The first question would be where to start and with what element. The following procedure should be followed. Always start with the element phosphorus and satisfy the required amount needed in the formulation. After phosphorus satisfy the calcium requirement and then the potassium requirements. By the time these elements requirements have been satisfied a large portion of the nitrogen and sulphur requirements will also be satisfied. Magnesium is the last macro element that should be satisfied. The micro elements should be done separately. If a complex is used, the calculation will be easy but if the micro elements are added as mono fertilizers, the calculation will be slightly longer but still quite straight forward.

The following procedure should be followed when calculating the amount of fertilizer to use in order to achieve a required concentration. We shall assume that a 1,000 L tank is to be used.

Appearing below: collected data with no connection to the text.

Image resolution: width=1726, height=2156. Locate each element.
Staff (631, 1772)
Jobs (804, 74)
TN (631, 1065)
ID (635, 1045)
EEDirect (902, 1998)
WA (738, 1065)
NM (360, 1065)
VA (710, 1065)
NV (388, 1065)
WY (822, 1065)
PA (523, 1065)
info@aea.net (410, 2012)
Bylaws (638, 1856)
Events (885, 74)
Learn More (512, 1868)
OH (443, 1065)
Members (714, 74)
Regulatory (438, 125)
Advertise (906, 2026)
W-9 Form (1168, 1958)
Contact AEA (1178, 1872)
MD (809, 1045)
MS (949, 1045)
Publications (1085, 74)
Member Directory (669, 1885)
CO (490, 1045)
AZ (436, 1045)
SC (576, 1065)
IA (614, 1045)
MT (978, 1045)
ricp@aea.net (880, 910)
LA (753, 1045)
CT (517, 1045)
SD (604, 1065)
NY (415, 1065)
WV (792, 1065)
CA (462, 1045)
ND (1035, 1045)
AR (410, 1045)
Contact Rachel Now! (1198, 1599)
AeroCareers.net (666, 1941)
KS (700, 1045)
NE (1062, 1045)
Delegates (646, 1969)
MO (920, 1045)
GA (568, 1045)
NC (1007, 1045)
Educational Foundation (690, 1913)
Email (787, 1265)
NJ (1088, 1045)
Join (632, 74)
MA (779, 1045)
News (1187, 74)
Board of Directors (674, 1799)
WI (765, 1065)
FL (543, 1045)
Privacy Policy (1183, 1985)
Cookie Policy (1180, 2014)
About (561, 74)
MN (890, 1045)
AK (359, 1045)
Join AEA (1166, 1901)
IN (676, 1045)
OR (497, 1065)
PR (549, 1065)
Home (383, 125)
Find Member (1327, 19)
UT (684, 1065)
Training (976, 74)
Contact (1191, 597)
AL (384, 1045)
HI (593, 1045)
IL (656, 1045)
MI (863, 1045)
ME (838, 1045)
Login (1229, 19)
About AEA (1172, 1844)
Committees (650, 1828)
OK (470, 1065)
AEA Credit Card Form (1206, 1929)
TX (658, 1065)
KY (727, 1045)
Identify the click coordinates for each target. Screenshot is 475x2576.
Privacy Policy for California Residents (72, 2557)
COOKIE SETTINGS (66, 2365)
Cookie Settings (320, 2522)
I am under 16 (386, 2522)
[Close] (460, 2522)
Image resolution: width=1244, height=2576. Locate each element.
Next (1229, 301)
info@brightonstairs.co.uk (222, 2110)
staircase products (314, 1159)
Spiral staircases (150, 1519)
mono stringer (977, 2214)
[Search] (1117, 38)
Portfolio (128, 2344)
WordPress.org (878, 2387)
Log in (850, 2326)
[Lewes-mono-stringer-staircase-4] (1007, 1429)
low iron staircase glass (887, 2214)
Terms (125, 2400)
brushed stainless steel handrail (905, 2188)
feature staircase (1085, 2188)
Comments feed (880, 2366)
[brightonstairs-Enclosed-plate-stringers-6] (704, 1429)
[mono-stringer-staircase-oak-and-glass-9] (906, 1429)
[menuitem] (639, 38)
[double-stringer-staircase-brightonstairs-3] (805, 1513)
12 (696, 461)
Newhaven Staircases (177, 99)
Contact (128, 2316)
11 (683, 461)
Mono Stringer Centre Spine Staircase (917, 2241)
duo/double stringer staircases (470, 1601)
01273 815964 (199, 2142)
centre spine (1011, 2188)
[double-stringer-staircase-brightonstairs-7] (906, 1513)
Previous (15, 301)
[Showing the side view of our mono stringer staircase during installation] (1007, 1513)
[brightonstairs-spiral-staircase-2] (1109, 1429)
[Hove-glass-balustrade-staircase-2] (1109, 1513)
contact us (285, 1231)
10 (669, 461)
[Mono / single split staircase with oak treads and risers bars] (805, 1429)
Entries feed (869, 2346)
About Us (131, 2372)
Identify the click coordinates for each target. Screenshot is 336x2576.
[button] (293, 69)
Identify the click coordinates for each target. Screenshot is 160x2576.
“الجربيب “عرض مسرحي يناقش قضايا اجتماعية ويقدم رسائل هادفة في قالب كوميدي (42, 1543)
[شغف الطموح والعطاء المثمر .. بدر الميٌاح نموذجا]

First solve for phosphorus

We select mono potassium phosphate ( $/ce{KH2PO4}$ ). The molecular weight of mono potassium phosphate (MPP) is:

39 + (1 x 2) + 31 + (16 x 4) = 136

Next we calculate the amount of phosphorus per unit of MPP. We know there is 31/136×100 = 22.79% P in MPP (See How to calculate nutrient content with atomic weight and molecular weight). Each of the following statements are true:

There is 22.79 units of P in 100 units of MPP

There is 22.79 mg P in 100 mg MPP and

There is 22.79 mg.L^-1 P in 100 mg.L^-1 MPP

The last statement is exactly what we want, because we know the required amount of P is 60 mg.L^-1 (as shown in the previous table). If we were to mix only 100 mg of MPP in 1 L, we would be short of 60-22.79 = 37.21 mg.L^-1. Thus we would need to add more than 100 mg of MPP in one 1 L. For the moment we will be using only 1 L and later extrapolate it to 1,000 L. To determine how much MPP we need to make up a solution of 60 mg.L^-1 P, we use the following principles:

We know there is 22.79 mg.L^-1 P in 100 mg.L^-1 MPP

We know there is 60.00 mg.L^-1 P in X mg.L^-1 MPP

The value of X is unknown and we must now solve the problem by using a simple linear mathematical ratio:

$\dfrac{C_1}{C_2}\varpropto \dfrac{{C'}_1}{{C'}_2}$

Where the following applies

${C}_1}$ = Concentration of known element

${C}_2}$ = Concentration of known fertilizer

${C'}_1}$ = Concentration of required element

${C'}_2}$ = Concentration of unknown fertilizer

The sign $\varpropto =$ means “equal in proportion” or ratio

The following values will be replaced in the formula:

${C}_1}$ = 22.79 mg.L-1 P

${C}_2}$ = 100 mg.L-1 MPP

${C'}_1}$ = 60.00 mg.L-1 P

${C'}_2}$ = X and we need to calculate this value

By replacing all the values we have the following

$\dfrac{22.79}{100.00}\varpropto \dfrac{60.00}{{C'}_2}$

Thus, we need to solve for ${C'}_2}$

${C'}_2}=\dfrac{60 \times 100}{22.79}$

${C'}_2}=263.27mg$

Thus in order to have a concentration of 60 mg.L^-1 P in the solution, we need to add 263.27 mg of MPP in 1 litre of water. But we do not have 1 litre of solution to make up, we have 1,000 L. Thus we have to multiply 263.27 by 1,000 = 263,270 mg of MPP needs to be added in 1,000 L of water. To make it more readable 263.27 mg is divided by 1,000 to convert to grams which is 263.27 g MPP. Thus we can say that 263.27 g of MPP will provide 60 mg.L^-1 or 60 ppm of P in 1,000 L of water.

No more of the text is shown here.